--- START EXERCISE MATERIAL ---

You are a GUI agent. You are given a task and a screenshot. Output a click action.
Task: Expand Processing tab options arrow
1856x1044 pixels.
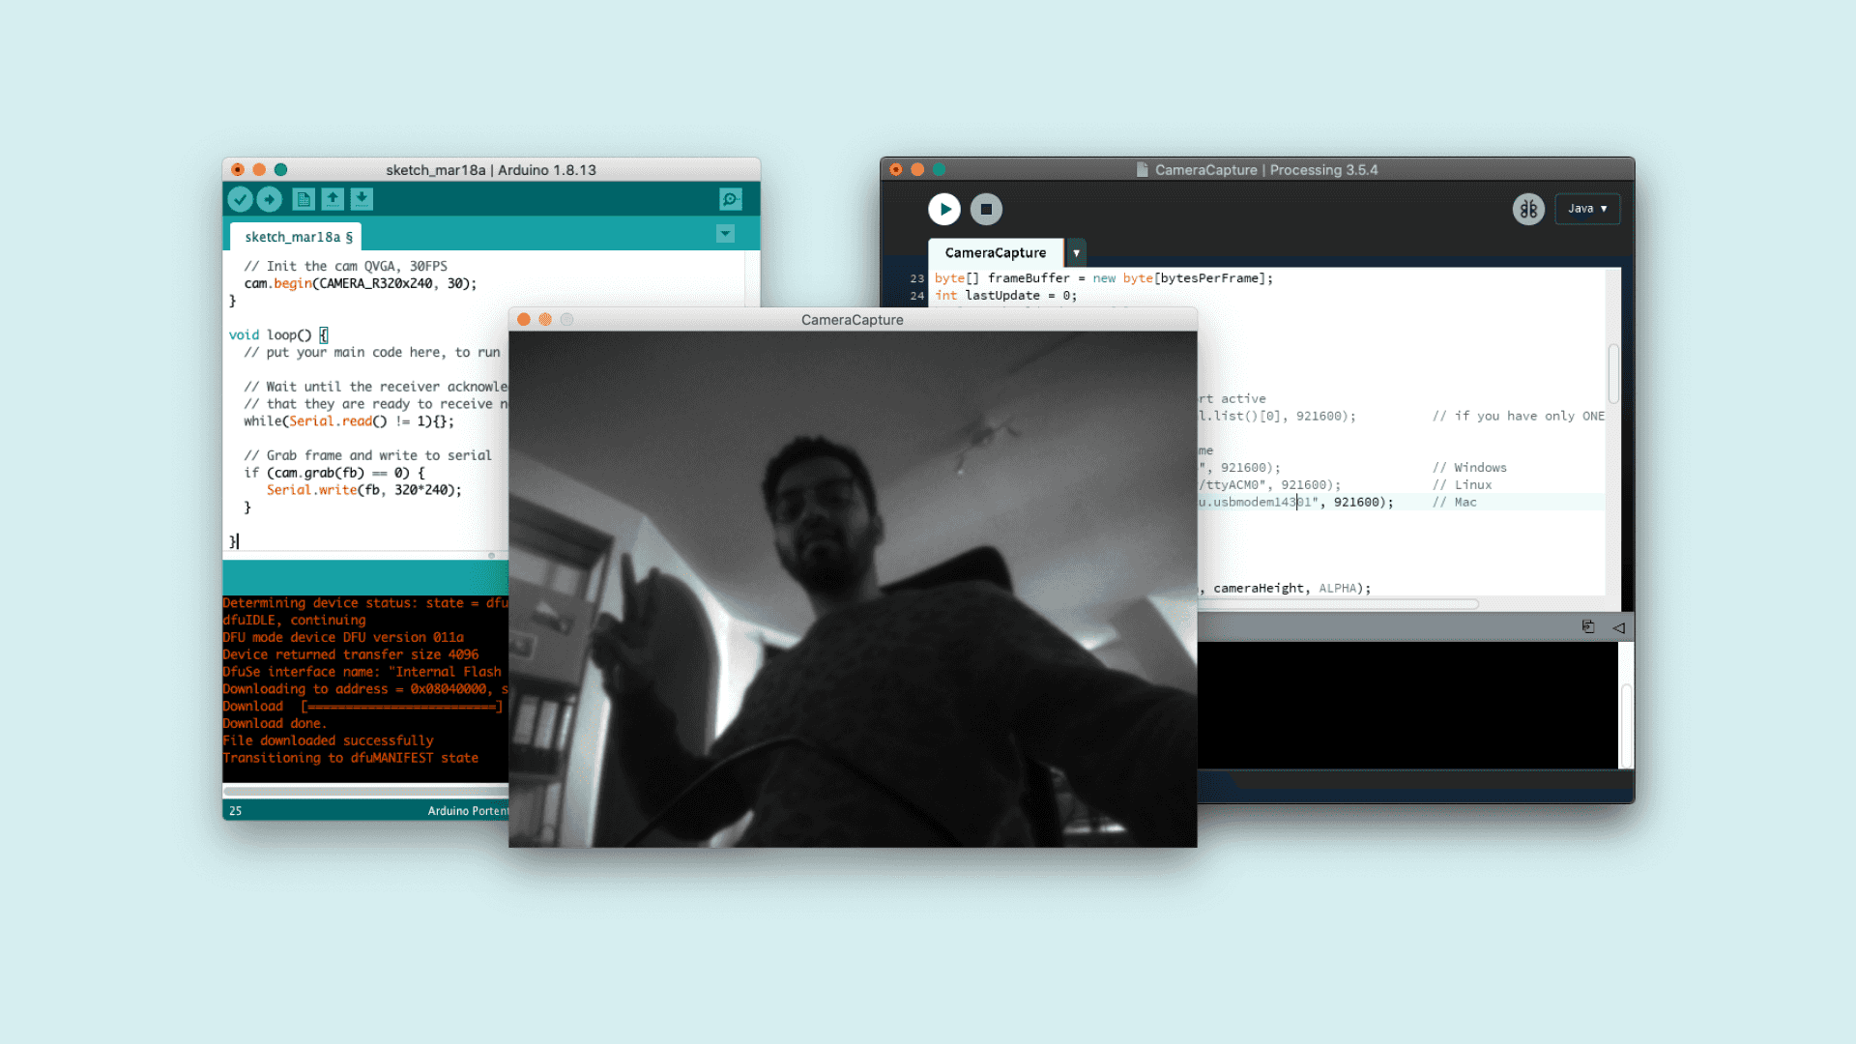pos(1076,253)
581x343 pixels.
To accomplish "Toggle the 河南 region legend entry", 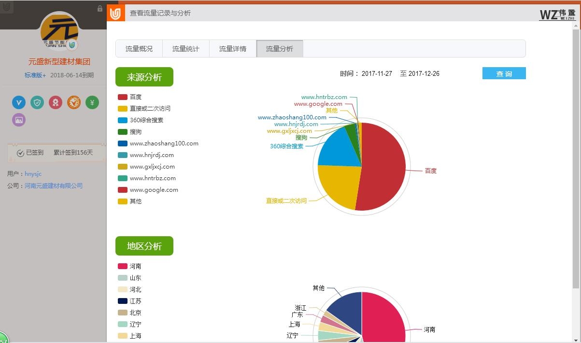I will (x=129, y=266).
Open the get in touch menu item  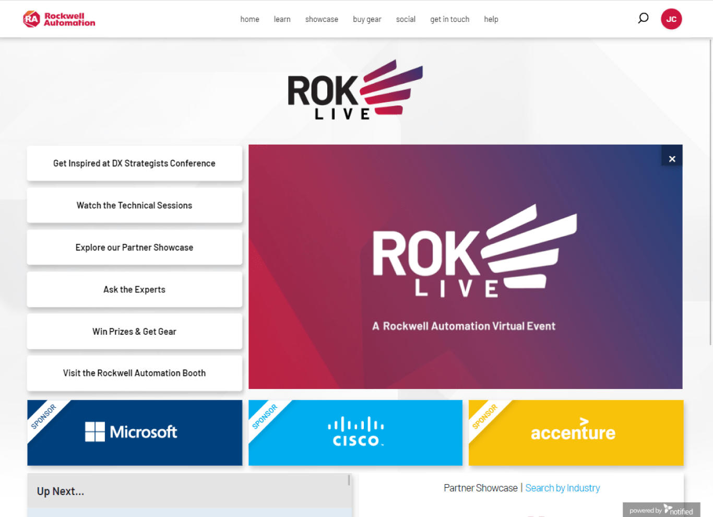click(449, 19)
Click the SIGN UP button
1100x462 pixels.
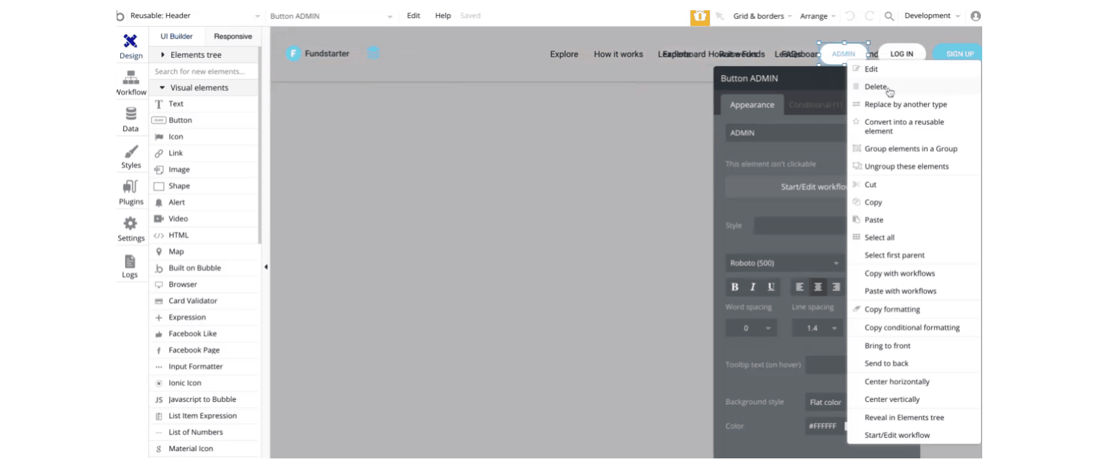click(x=958, y=54)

--- END EXERCISE MATERIAL ---

# GOAL OF THE EXERCISE
From the items above, filter out every line that contains the word "pixels" and copy each such line in full.

# REPLY
1856x1044 pixels.
581x343 pixels.
1100x462 pixels.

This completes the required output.